What is required
Below are records with pictures in them. Transcribe everything from the line containing "Given: Click the" down to the line containing "Task: Open Личный кабинет link", exactly, and leave the pictures behind.

━━━━━━

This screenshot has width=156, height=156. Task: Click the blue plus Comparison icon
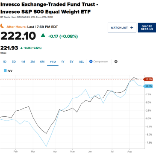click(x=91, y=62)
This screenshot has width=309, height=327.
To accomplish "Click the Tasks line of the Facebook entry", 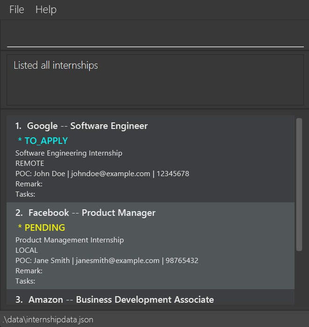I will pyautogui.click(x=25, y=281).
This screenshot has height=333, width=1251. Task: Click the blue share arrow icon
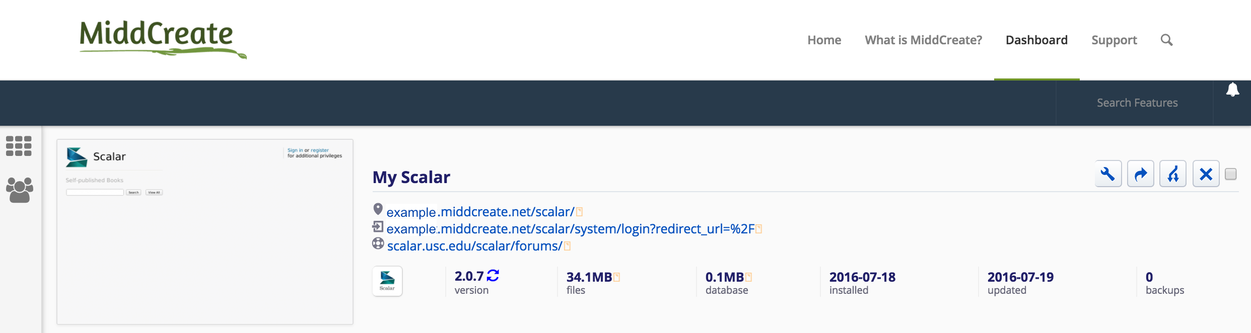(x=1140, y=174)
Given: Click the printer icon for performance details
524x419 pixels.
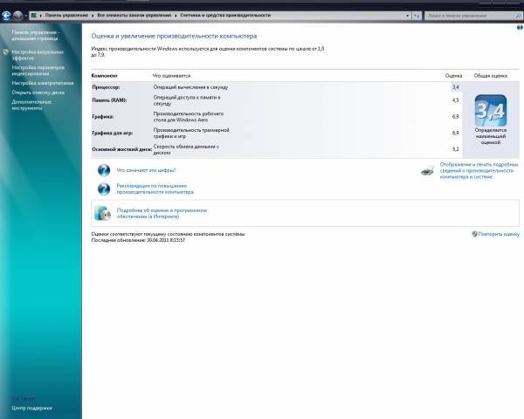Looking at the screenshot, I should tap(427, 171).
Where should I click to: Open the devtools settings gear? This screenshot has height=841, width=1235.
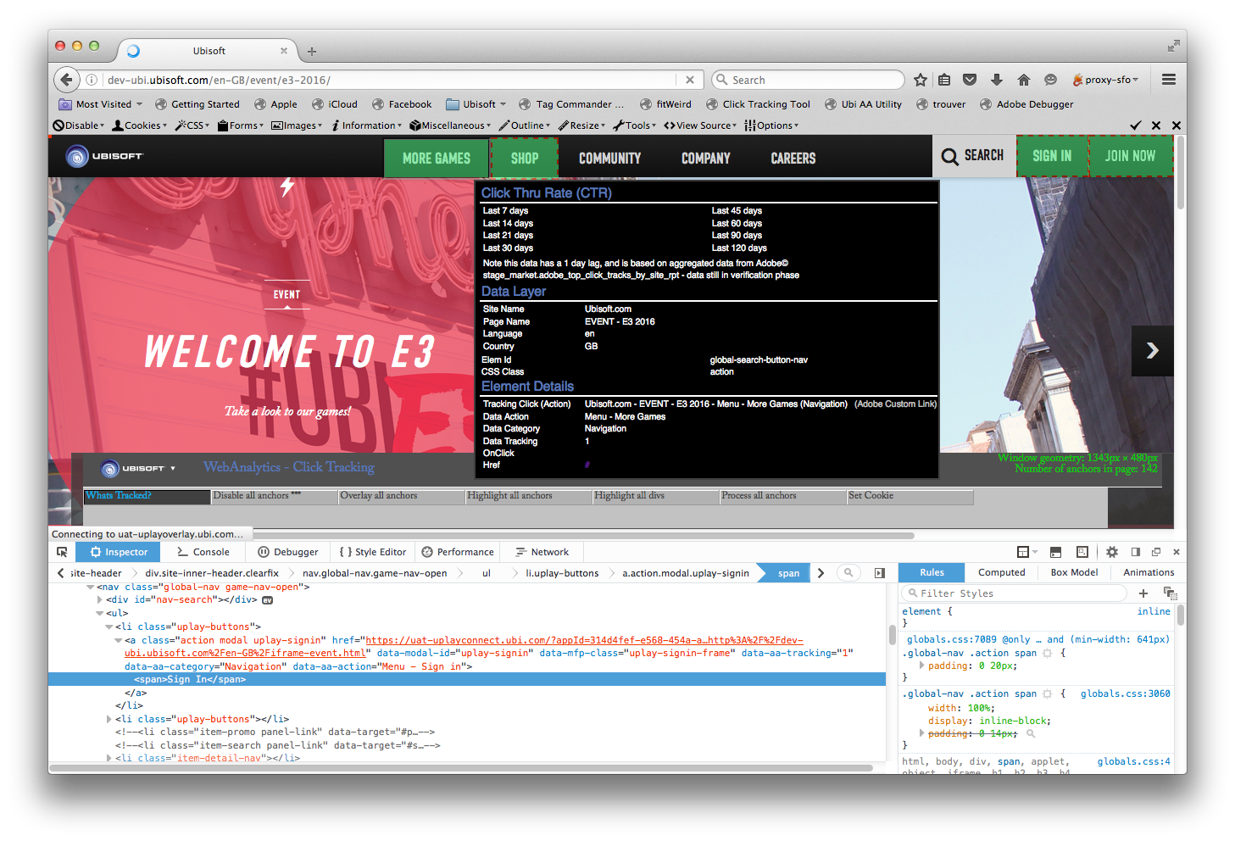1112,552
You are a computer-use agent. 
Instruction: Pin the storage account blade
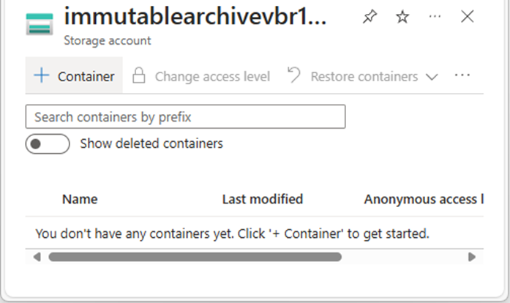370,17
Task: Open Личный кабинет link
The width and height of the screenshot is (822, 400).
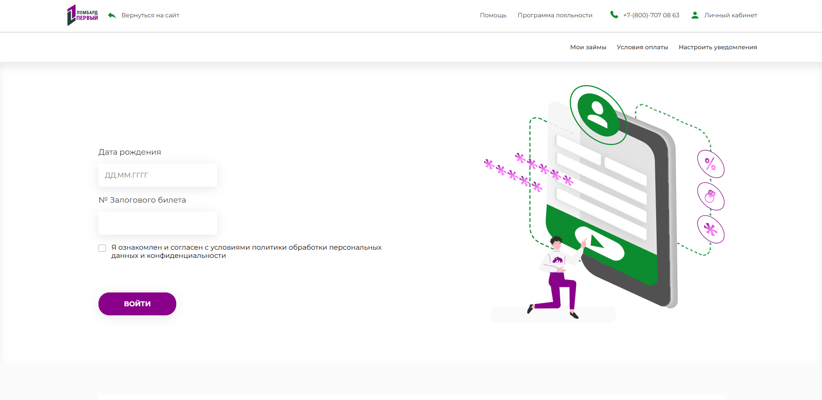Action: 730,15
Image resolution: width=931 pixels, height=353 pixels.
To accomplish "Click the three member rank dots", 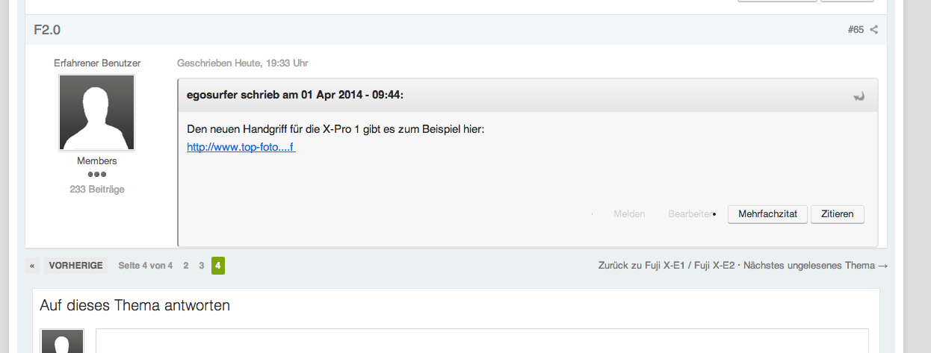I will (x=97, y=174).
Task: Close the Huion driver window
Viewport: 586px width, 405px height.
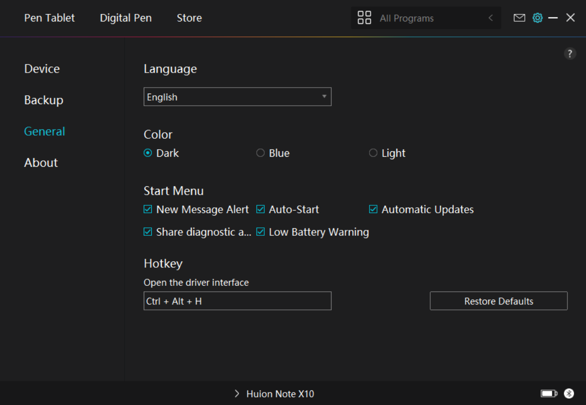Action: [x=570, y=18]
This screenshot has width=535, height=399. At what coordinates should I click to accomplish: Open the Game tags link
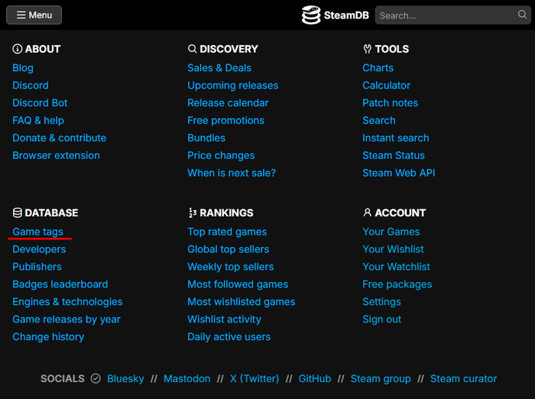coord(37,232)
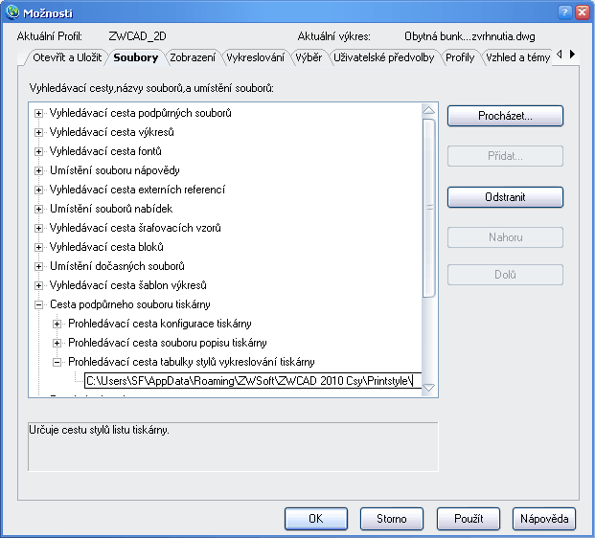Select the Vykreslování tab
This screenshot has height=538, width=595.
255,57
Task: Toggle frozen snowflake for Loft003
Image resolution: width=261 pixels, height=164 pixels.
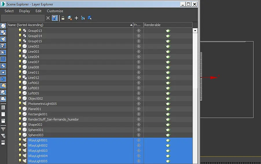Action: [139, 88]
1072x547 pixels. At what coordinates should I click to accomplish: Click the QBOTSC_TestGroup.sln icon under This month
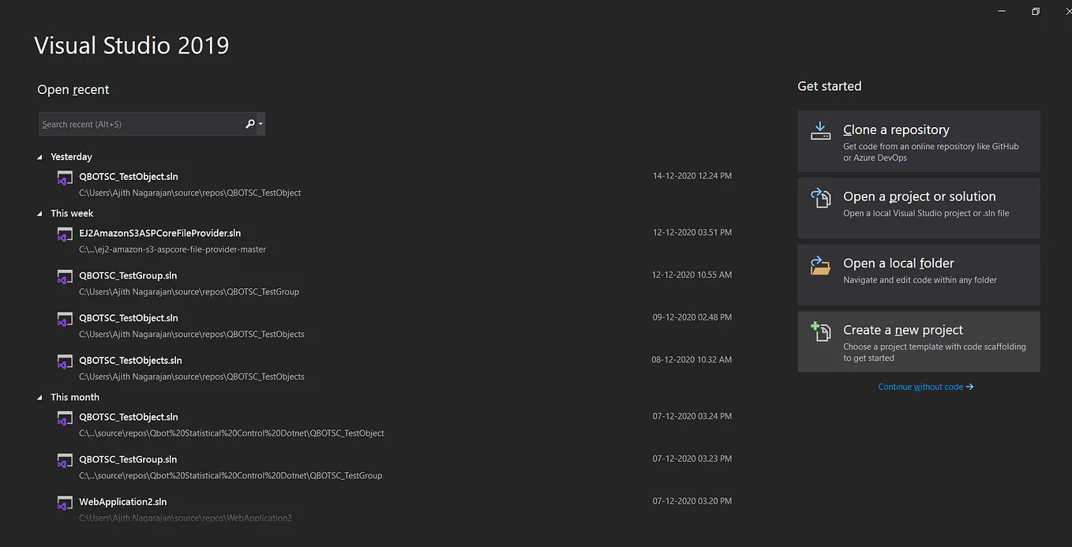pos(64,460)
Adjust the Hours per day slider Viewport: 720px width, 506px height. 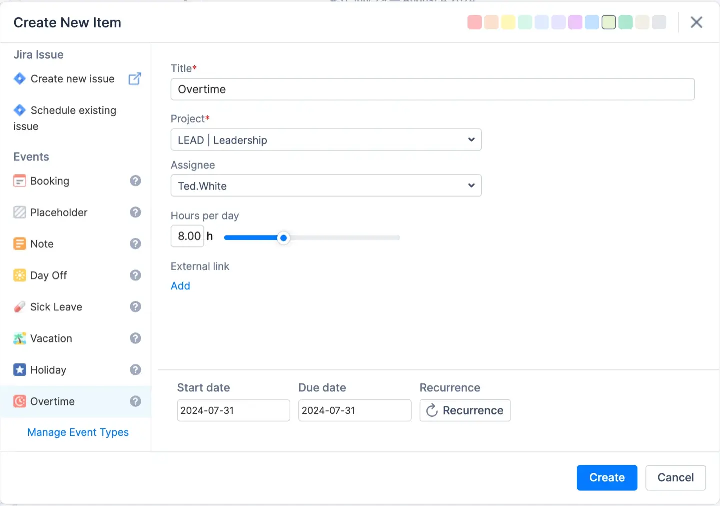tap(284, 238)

━━━━━━

Written reply
Given: Click the printer icon for performance details
524x419 pixels.
Looking at the screenshot, I should tap(427, 171).
Where should I click to: Open the devtools settings gear? This screenshot has height=841, width=1235.
1112,552
You are a computer-use agent. 
Instruction: Pin the storage account blade
370,17
Task: Open Личный кабинет link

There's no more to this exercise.